The fact that Switzerland’s citizens have voted in a referendum to impose some of the world’s strictest controls on executive pay, forcing public companies to give shareholders a binding vote on compensation (your report, 4 March), is a clear example of people power at its best.
Around 70 per cent of voters have backed proposals allowing shareholders to veto executive pay proposals as well as banning big rewards for new and departing managers.

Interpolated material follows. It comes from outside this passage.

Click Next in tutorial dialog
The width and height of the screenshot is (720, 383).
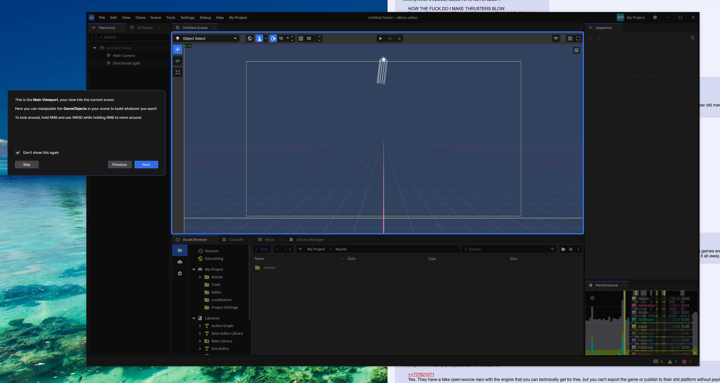tap(146, 165)

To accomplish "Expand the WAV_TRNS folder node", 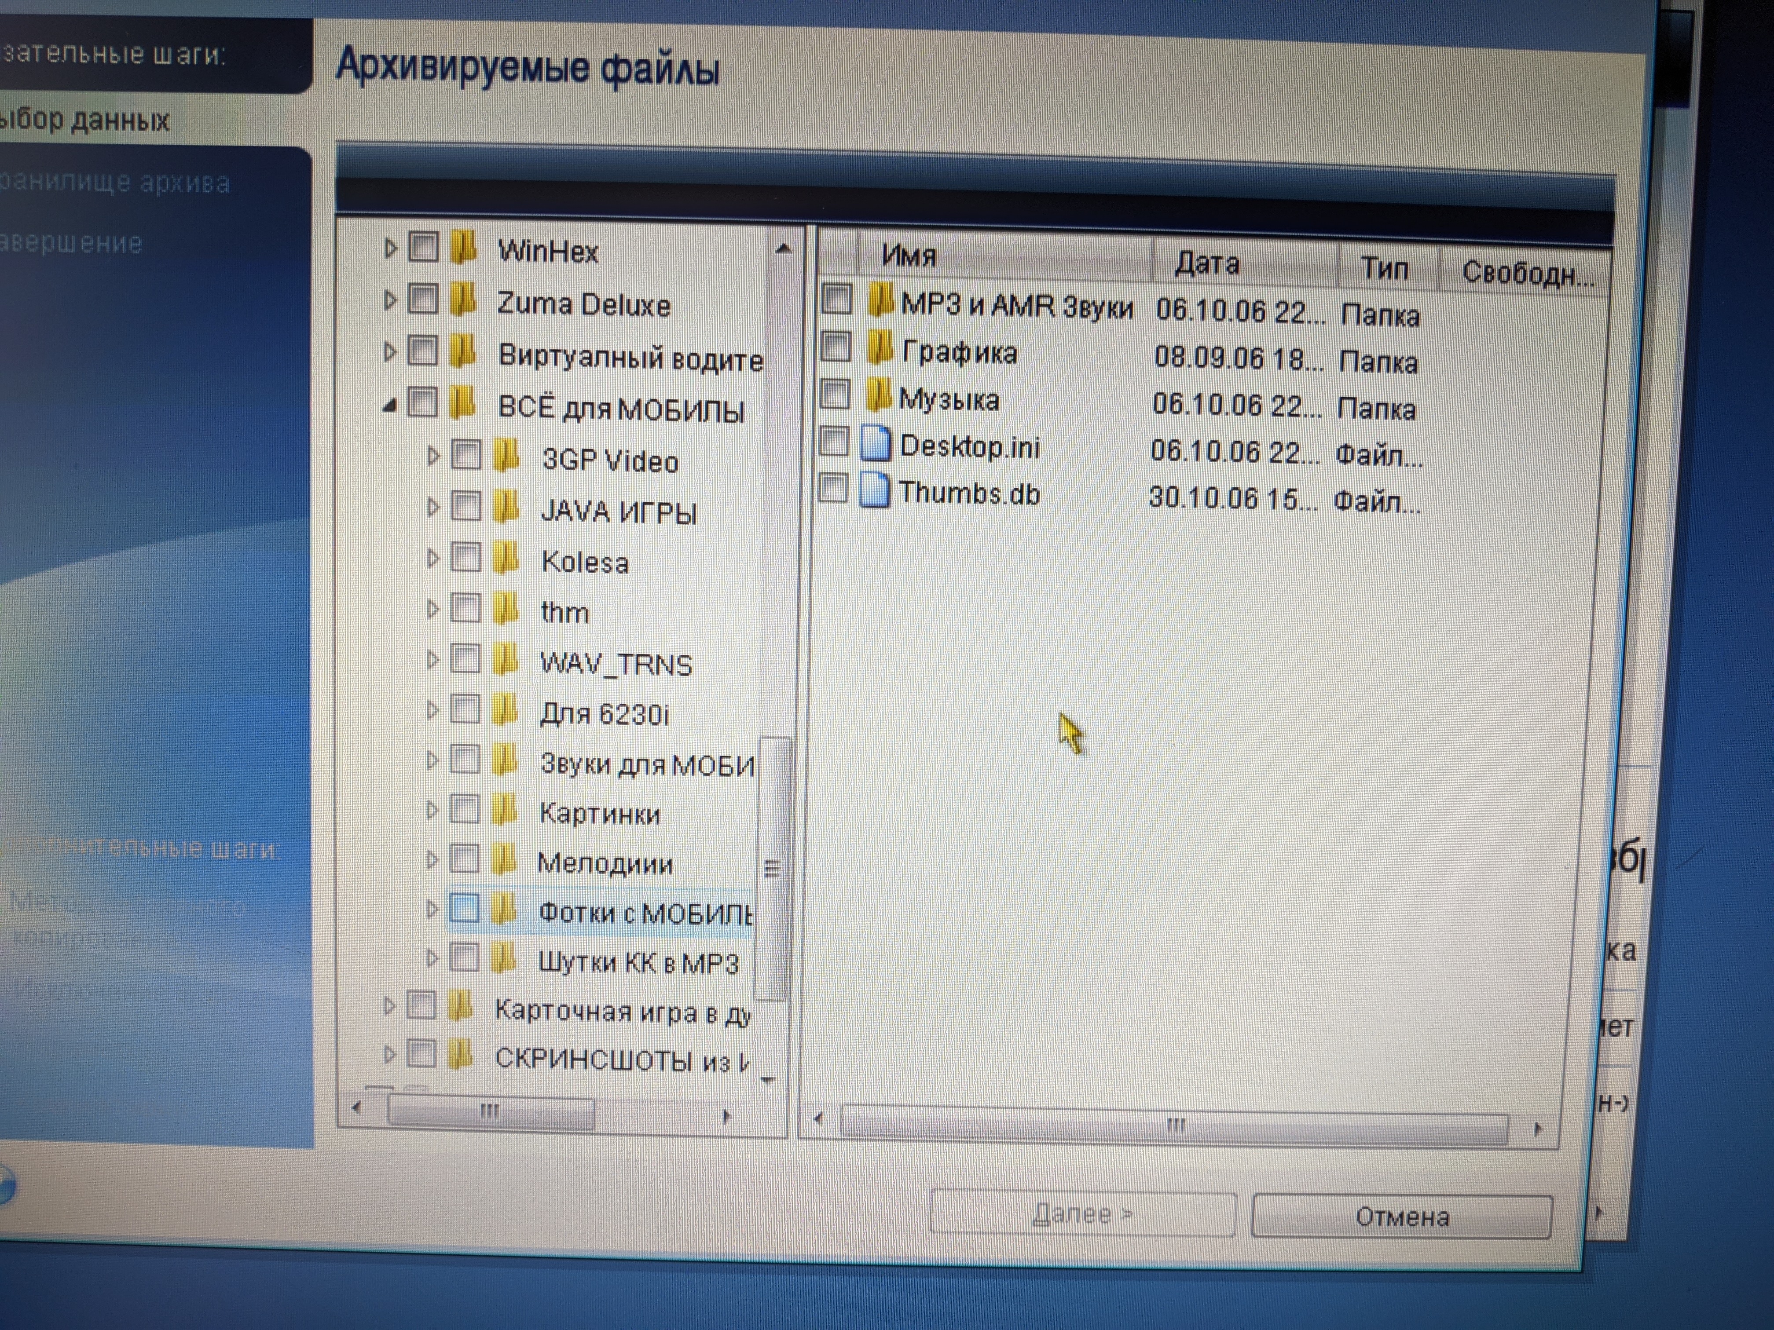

It was one of the highest approval rates ever in a Swiss referendum.
While anger at generous payouts for executives has spread around the globe since the financial crisis, Swiss direct democracy – including four national referendums a year -– means public outrage can be translated into strong action, tackling the misconduct of some bankers and looking to end a culture of short-termism and rewards for managers of badly run companies.
The Swiss system of direct democracy is to be welcomed and the sooner we introduce this within the UK and take such decisions out of the hands of the political and banking establishment and return it to the people the better. Let’s face it, the Swiss haven’t done too badly out of it.
SWITZERLAND has it all – snow-clad peaks, sunlit meadows, chocolate, cowbells, no austerity and now a referendum capping chief executives’ salaries, bonuses and handshakes, likely to be a lot more effective than suggestions from Brussels or our coalition.
Anyone joining me in organising our own poll and waving goodbye to those who would prefer to work in the Caymans?